There is a classic problem below for which Dr. Yisong Song wrote a very well written and thought out series of solutions. The variation here I've never seen anywhere but am curious. I want to work it out myself but think others may also want to give it a go.
One hundred prisoners have been newly ushered into prison. The warden tells them that starting tomorrow, each of them will be placed in an isolated cell, unable to communicate amongst each other. Each day, the warden will choose one of the prisoners uniformly at random with replacement, and place him in a central interrogation room containing only a light bulb with a toggle switch. The prisoner will be able to observe the current state of the light bulb. If he wishes, he can toggle the light bulb. He also has the option of announcing that he believes all prisoners have visited the interrogation room at some point in time. If this announcement is true, then all prisoners are set free, but if it is false, all prisoners are executed. The warden leaves, and the prisoners huddle together to discuss their fate. Can they agree on a protocol that will guarantee their freedom.

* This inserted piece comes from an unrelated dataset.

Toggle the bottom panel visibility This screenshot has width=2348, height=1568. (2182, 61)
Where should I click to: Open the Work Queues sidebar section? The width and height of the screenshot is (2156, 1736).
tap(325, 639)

For this variation, there is a set of such 100 prisoners who are all exactly 50 years old and reasonably expect to live to 80. The light starts off and they will be taken into room on average roughly once a day. The warden may, however, send an extra prisoner of his choosing to the cell on the same day (but they still never see each other) to disrupt strategies. This excludes the use of binanary token strategy. Because the warden is not completely sadistic, a fair random number generator picks the first prisoners each day.
In their meeting, they initially agree to a simple one counter solution when one prisoner remembers (having once been a puzzle fan) that this should take about 30 years if they are lucky. He argues that each year outside of prison has an equal value but each year in prison is no better or worse than being dead. Being released on his 80th birthday is therefore worth about the same as never being released at all. He would gladly accept a 50% chance of death to be released with 20 years left of life remaining compared to a 100% chance of survival but being 79 when that chance came.
So if the value of making a guess is the number of years remaining of life multiplied by the probability of surviving the guess, what strategy should they employ to maximize this value?